Osman Ulagay

Osman Ulagay

oulagay@milliyet.com.tr

Tüm Yazıları
Haberin Devamı


       Önceki gün başlatılan "Euro'yu kurtarma" operasyonunun nasıl sonuç vereceği merakla bekleniyor. ABD ve Japonya Merkez Bankaları ile ve Avrupa Merkez Bankası'nın Euro'nun değer kaybını durdurmak için önceki gün başlattığı ortak müdahalenin ilk etkisi Euro'nun ABD doları karşısında 5 cent kadar değer kazanarak 90 cente tırmanması oldu.
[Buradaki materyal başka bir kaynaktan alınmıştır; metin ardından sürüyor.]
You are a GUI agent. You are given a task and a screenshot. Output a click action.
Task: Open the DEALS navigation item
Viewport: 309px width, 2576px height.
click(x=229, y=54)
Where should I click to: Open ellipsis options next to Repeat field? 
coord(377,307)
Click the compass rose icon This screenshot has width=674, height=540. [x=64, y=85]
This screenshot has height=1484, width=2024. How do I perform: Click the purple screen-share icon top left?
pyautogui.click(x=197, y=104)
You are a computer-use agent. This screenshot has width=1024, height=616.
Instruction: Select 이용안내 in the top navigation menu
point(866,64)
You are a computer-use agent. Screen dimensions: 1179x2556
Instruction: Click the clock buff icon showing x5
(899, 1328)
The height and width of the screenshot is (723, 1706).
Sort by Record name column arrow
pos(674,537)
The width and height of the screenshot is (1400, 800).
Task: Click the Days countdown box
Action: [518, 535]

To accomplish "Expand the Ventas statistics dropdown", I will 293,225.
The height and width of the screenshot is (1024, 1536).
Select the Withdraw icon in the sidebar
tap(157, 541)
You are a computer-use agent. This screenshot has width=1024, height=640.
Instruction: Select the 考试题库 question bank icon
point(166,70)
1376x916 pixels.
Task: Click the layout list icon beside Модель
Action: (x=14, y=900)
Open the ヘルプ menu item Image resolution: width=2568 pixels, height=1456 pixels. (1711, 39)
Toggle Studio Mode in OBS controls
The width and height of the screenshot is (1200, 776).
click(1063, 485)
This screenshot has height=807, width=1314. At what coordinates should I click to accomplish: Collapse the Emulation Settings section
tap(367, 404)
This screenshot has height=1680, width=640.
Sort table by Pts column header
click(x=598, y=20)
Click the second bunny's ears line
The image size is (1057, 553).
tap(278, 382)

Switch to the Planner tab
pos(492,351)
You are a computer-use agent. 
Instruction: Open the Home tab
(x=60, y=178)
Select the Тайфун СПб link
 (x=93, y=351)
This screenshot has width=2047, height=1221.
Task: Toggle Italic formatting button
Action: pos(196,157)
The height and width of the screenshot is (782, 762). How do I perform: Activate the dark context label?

Ancak sürpriz müdahalenin piyasalardaki ilk şoku geçer geçmez Euro'nun yeniden inişe geçtiği ve 88 cente gerilediği görüldü. Euro'nun daha fazla değer kaybını önlemek amacıyla yapılan müdahaleye, beklenmedik şekilde ABD Merkez Bankası (Federal Rezerv Bankası)'nın katılması bile Euro'yu satmaya kararlı görünen piyasalardaki eğilimi kalıcı biçimde kırmaya yetmemişti sanki.
       Günümüzde 1.5 trilyon dolarlık muazzam bir günlük işlem hacmine erişen döviz piyasalarına müdahale etmenin riskli olduğu ortada. Örneğin Euro'ya ilk desteği vermesi beklenen Avrupa Merkez Bankası (AMB)'nın toplam rezervleri 260 milyar Euro (yaklaşık 230 milyar dolar) mertebesinde. Bu koşullarda AMB'nin piyasalara tek başına müdahalesinin gerekli caydırıcı etkiyi yapmayacağı düşünüldüğü için ABD ve Japonya Merkez Bankaları da Euro'ya destek verdi. Buna ek olarak dün bu yazının yazıldığı saatlerde Prag'da yapılmakta olan G - 7 ülkeleri Maliye Bakanlarının toplantısından da Euro'ya destek kararının çıkması bekleniyordu.
       Euro'nun daha fazla değer kaybetmesini önlemek ya da doların çıkışını durdurmak amacıyla girişilen bu müdahale, tam 15 yıl önce doların tırmanışını durdurmak için yapılan Plaza Anlaşması'nı hatırlatıyor. New York'taki ünlü Plaza Oteli'nde yapılan bu anlaşma hedefine ulaşmış ve dolar o tarihten itibaren kademeli olarak değer yitirmeye başlamıştı.
       Önceki gün gerçekleştirilen müdahalenin Plaza Anlaşması kadar başarılı olup olamayacağını, 1985'den bu yana işlem hacmi ve dayatma gücü çok fazla büyümüş olan döviz piyasalarının tepkisi belirleyecek. Ünlü ekonomist Paul Krugman, müdahalenin hemen öncesinde yazdığı bir yazıda "ancak piyasalardaki sürü davranışını kıracak bir müdahalenin başarı şansı bulunduğunu" belirtiyordu. Krugman'a göre Federal Rezerv ve diğer önde gelen merkez bankalarının Euro'yu desteklemesi piyasalardaki tek yönlü sürü davranışını kırabilir ve Euro'nun düşüşünü durdurabilirdi.
       Önümüzdeki günler ve haftalar Euro'nun geleceği açısından önem taşıyor. Gelecek hafta perşembe günü (dünkü yazımda yanlışlıkla yazdığım gibi bugün değil) Danimarka'da yapılacak olan Euro'ya katılma referandumunun sonuçları da piyasalara psikolojik bir etki yapabilir.
       Bakalım Avrupa'nın kurtaramadığı Euro'yu ABD'nin güçlü bileğiyle attığı zar kurtarabilecek mi?